| Task instructions |
1. According to the text on silicone breast implants, which patients should have preoperative mammography?
2. Write the next part of the text on silicone breast implants, starting after its final sentence.

After the FDA required the temporary removal of third-generation silicone gel implants from the American market in 1992, the fourth-generation gel devices evolved for their market re-introduction. These silicone gel breast implants were designed under more stringent ASTM (American Society for Testing Methodology) and FDA-influenced criteria for shell thickness and gel cohesiveness. Furthermore, the fourth-generation devices were manufactured with improved quality control, and with a wider variety of surface textures and implant shapes. The fourth generation FDA approved gel devices are currently available from both breast implant manufactures in the united states.14–18
At the same time the concept of anatomically shaped implants with the evolution of the fifth-generation silicone gel implants, was introduced.19 These anatomically-shaped (Style 410) implants are available with a range of volumes and any of the twelve combinations of low, moderate, and full height with low, moderate, full and extra projection. The Contour Profile® Gel (CPG) implant has been designed by the Mentor Corporation with a more rounded and projecting lower pole and a flatter, more sloping upper pole to yield a more natural breast shape in breast augmentation and reconstruction. These implants are currently under FDA review.
Interestingly, silicone-containing compounds are ubiquitous in everyday life. The general public has been exposed to them for over 50 years in consumer products such as hairsprays, suntan lotions, and moisturizing creams. Silicones are extremely resistant to the action of enzymes when implanted into living tissue largely due to their hydrophobic nature.12 This makes silicone compounds extremely stable and inert. Silicones are often used in the consumer safety testing industry as the standard to which all other products are compared for biocompatibility.12 While elemental silicon and silicone particles are detected in the periprosthetic tissues, the biological significance of this finding remains undetermined and uncharacterized.20 In one study, no significant difference was found in levels of anti-silicone antibodies between patients who had silicone elastomer tissue expanders and control subjects.21
Several clinical studies have shown no difference in the incidence of autoimmune diseases in mastectomy patients receiving silicone gel implants compared to patients who had reconstruction with autogenous tissue.22–28 Even meta-analysis research combining data from over 87 000 women has revealed no association between silicone breast implants and connective tissue diseases.29,30 Notably, virtually all industrialized nations in the world except the United States use silicone gel implants almost exclusively for breast augmentation.
The initial consultation for augmentation should begin with open-ended questions about the patient’s goals and expectations for the procedure. Patients today have often spent some time researching the procedure either through friends or through the internet. The surgeon should be able to form an impression of the patient as a well-informed, psychiatrically stable person with appropriately realistic expectations for the procedure. Any concerns about the patient’s level of understanding, unrealistic expectations, or self-esteem issues should be fully explored prior to proceeding with surgery. A careful medical history and physical examination is essential for the assessment of risk factors and candidacy for breast augmentation. Preoperative mammography is recommended for patients over 35 years of age or patients of any age with significant risk factors for breast cancer.

| Collected data entries |
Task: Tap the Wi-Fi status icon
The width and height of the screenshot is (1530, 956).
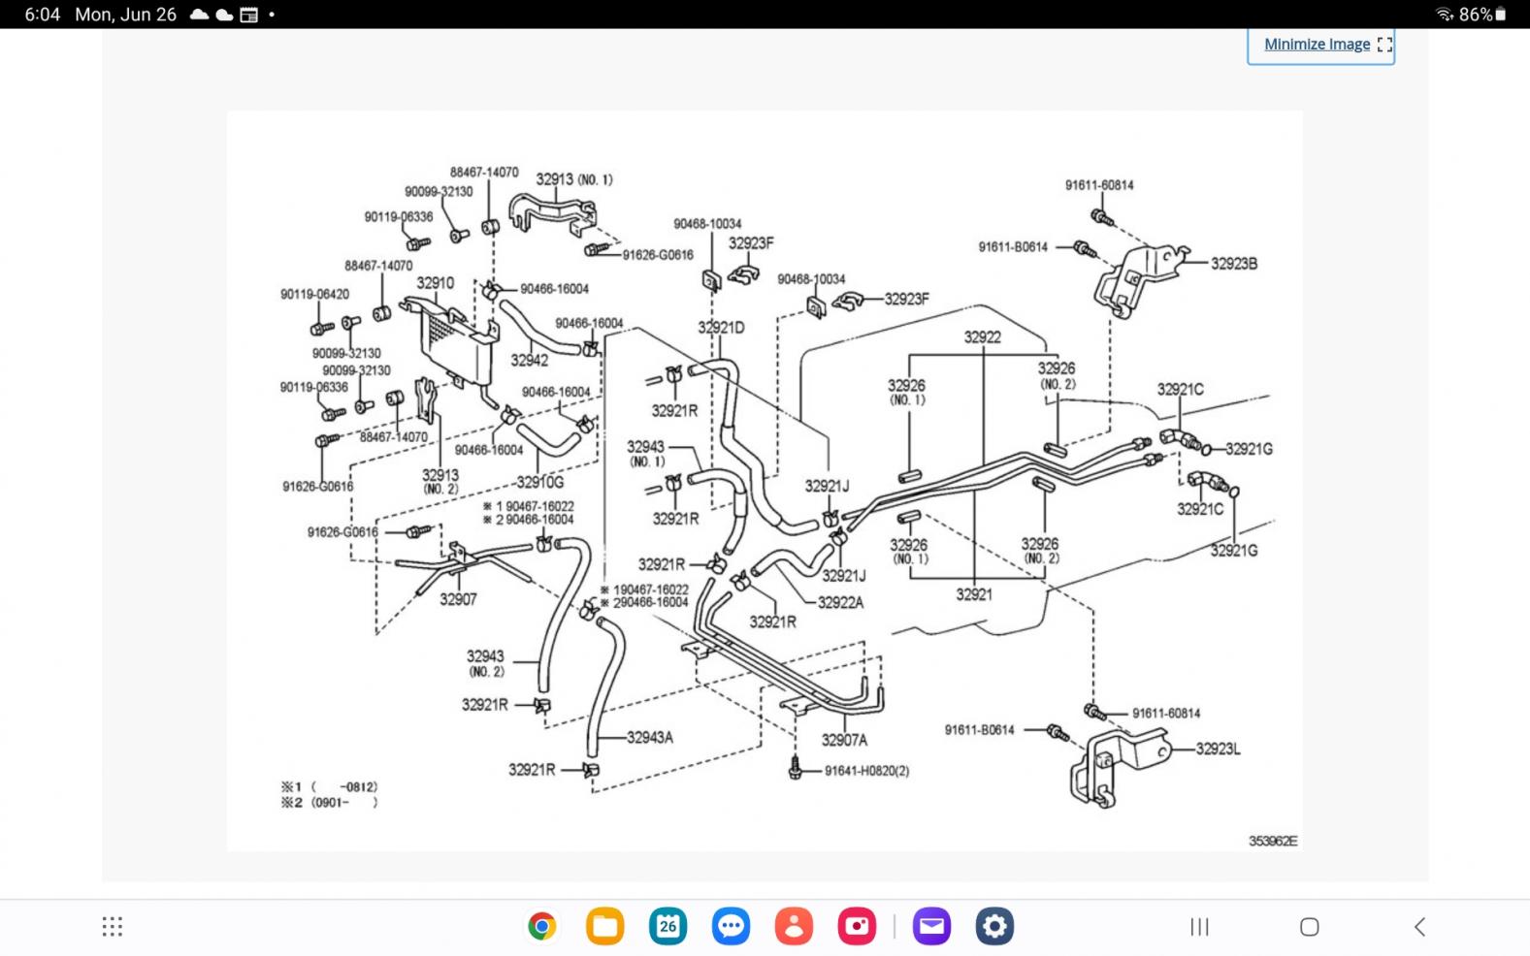Action: click(x=1445, y=15)
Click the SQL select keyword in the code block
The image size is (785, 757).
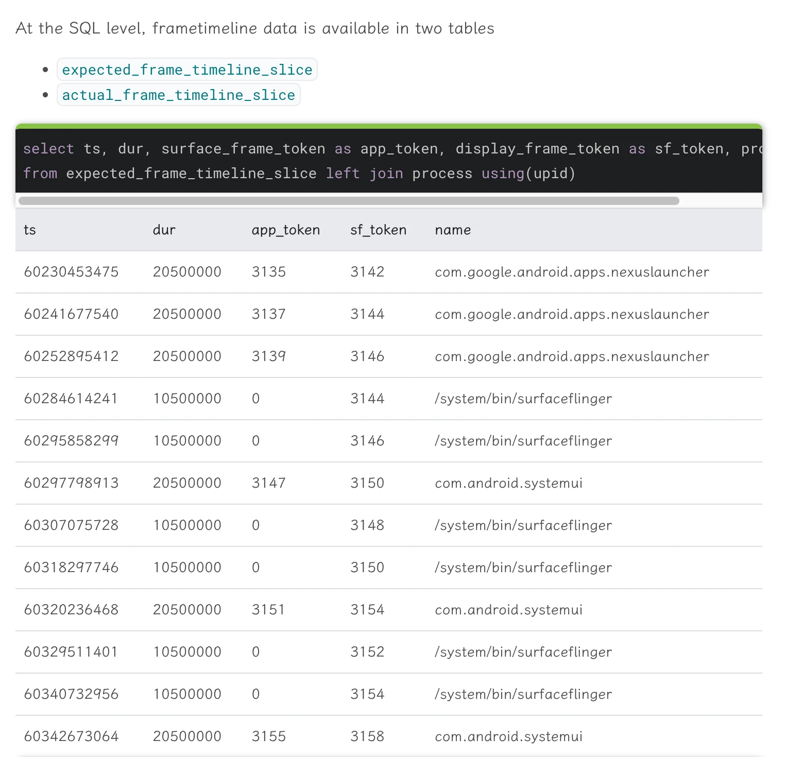click(x=48, y=149)
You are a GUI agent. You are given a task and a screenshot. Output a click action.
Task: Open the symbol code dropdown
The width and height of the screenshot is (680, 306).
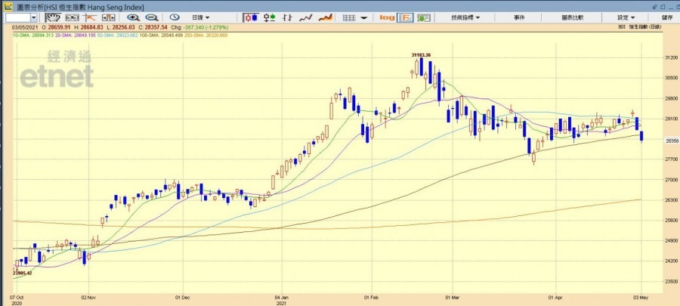(34, 17)
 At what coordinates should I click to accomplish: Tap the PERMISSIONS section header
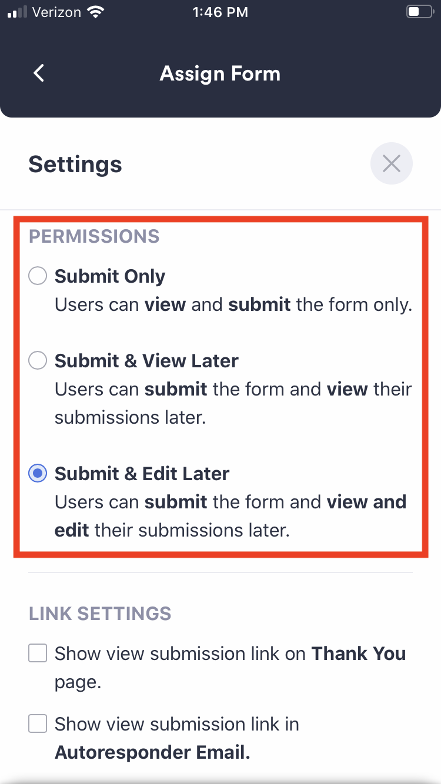[x=94, y=236]
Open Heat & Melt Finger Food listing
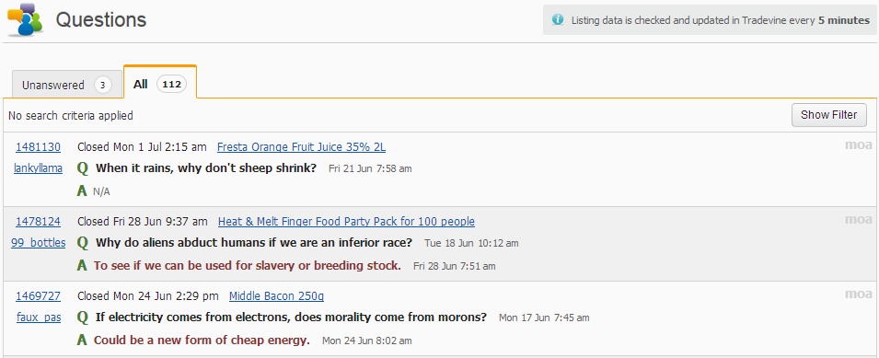 pyautogui.click(x=346, y=222)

| Answers in order |
1. Patients over 35 years of age, or patients of any age with significant risk factors for breast cancer.

2.
The ideal size and shape of the female breast is inherently subjective and relates to both personal preference and to cultural norms. However, most surgeons will agree that there are certain shared characteristics which represent the aesthetic ideal of the female breast form (Fig. 2.1). These characteristics include a profile with a sloping or full upper pole and a gently curved lower pole with the nipple-areola complex at the point of maximal projection. The breast structure itself may be thought of as the breast parenchyma resting on the anterior chest wall surrounded by a soft tissue envelope made up of skin and subcutaneous adipose. Clearly, the resulting form of the breast after augmentation mammaplasty will be determined by the dynamic interaction of the breast implant, the parenchyma, and the soft tissue envelope.31
Fig. 2.1 The aesthetic breast form is composed of measurable parameters. The resultant breast form desired after surgical augmentation is determined by the dynamic interaction between the character and compliance of the soft tissue envelope; the quality, volume, and consistency of the breast parenchyma; and the dimensions, volume, and characteristics of the breast implant. This form can be attained by the careful planning and surgical performance of a breast augmentation.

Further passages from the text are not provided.